# Dogs playing around



## K3nt (Mar 31, 2011)

Took these over the weekend using the 7D and the kit 18-135mm lens. Not a very good one, but still waiting for that elusive 70-200mm one to arrive, should be here first week of april. It was a bit of a challenge to shoot this as the sun was very bright and the ground was covered in extremely white snow.
The pics turned out ok, but there could be a better balance between the snow and the dogs, haven't quite yet worked out what would have provided a better result, but I'm learning. And having fun while doing it.. ;D

Check it out. (BTW, these two ones they do play rough, but there's no aggression involved. Just so there's no misunderstanding).

Godzilla!!


_MG_2785 by K3ntFIN, on Flickr

Wrestling is a nice sport!


_MG_2764 by K3ntFIN, on Flickr

Anti-gravity!


_MG_2732 by K3ntFIN, on Flickr

Hard right!


_MG_2484 by K3ntFIN, on Flickr


----------



## HughHowey (Mar 31, 2011)

Here's some from my dog park (two days ago):


----------



## Admin US West (Mar 31, 2011)

Photographing black dogs in the snow is a exercise in futility, The dynamic range is so high thats its very difficult. Its not a lens issue.
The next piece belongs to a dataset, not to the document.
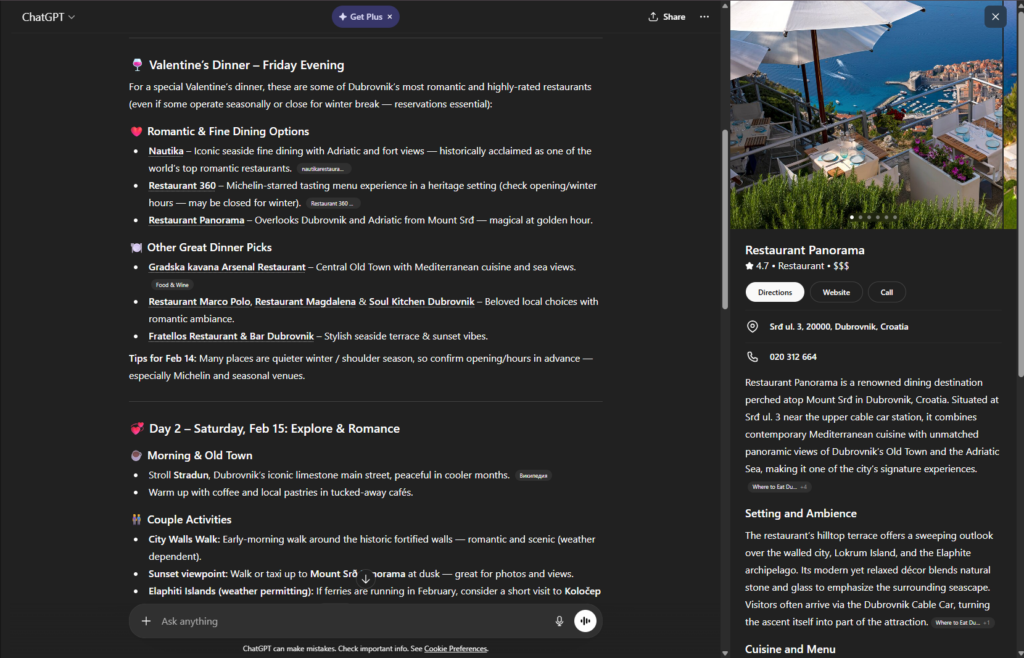Image resolution: width=1024 pixels, height=658 pixels.
Task: Click the Get Plus button
Action: [x=364, y=16]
I've a few examples that I won't show.

Here is one of my dogs taken with my Nikon 990 a few years ago before The first Digital Rebel appeared. The background was removed, then I had a rubber stamp made for my wife. You only need a black stamp pad!


----------



## Happy viking (Mar 31, 2011)

Here are my dogs playing ;D Shots taken with 7D and 70-200L USM (non is)


----------



## Admin US West (Mar 31, 2011)

That first one deep in the snow is really cute.


----------



## K3nt (Apr 1, 2011)

Excellent pictures everybody. I love the Corgis especially (but I'm partial, my first dog was a Corgi Cardigan) ;D.
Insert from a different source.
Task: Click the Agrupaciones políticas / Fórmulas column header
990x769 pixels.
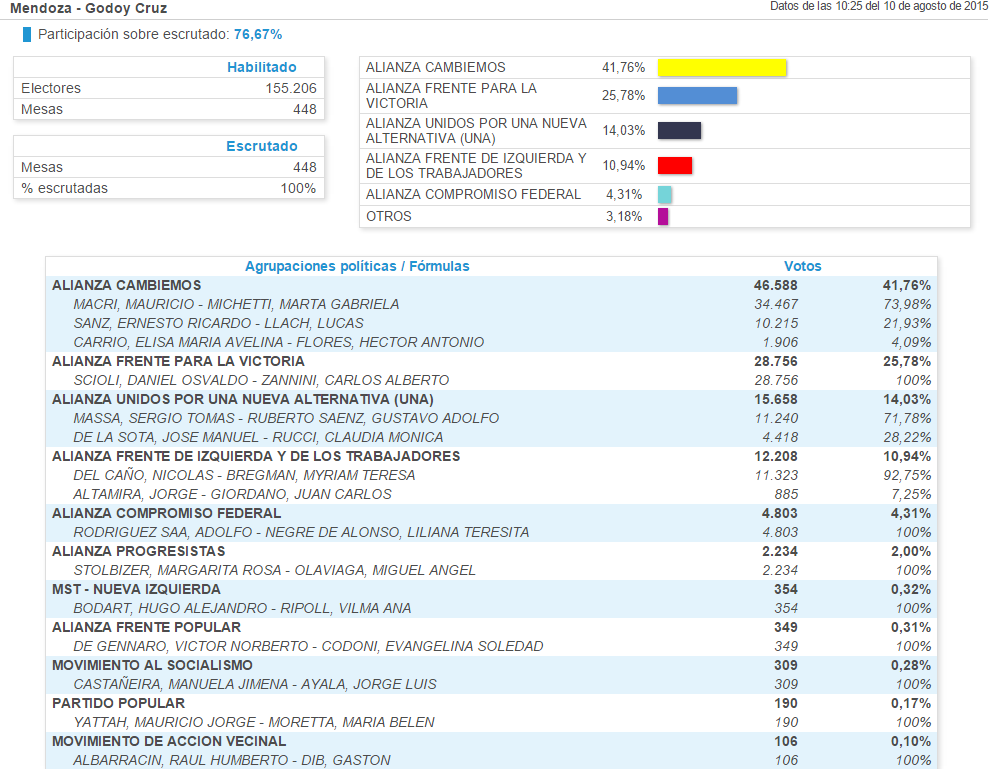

I'm thinking along the lines that with the proper filter attached to the lens one could achieve very nice pictures of black dogs in snow, but you are right, the dynamic range is pretty crazy.


----------



## Happy viking (Apr 1, 2011)

Thanks 

What kind of filter would you recomand?

For more Corgi pictures se my Flikr http://www.flickr.com/photos/kragset/


----------



## K3nt (Apr 4, 2011)

Being quite new to this I'm not quite sure what the filter would be. Maybe some of the more experienced guys could give us some hints, my first thought would be a circular polarizing filter. It would take out some of the glare, but maybe an ND type filter would yield even better results.

I added you as a contact on my flickr too..


----------



## kubelik (Apr 4, 2011)

an ND filter would not help, as it would evenly reduce exposure across the frame (unless you had a dog-shaped-cut-out in the middle of your ND filter).

a CPL would, as K3nt noted, cut down some of that glare. however, most CPLs give you at most a 2/3 stop difference ... it'll help, but it won't kill full-on-midday-sunlight.

you can probably recover some more highlight if you shoot with very neutral settings (rather than the standard tone curve which is pretty amped up already).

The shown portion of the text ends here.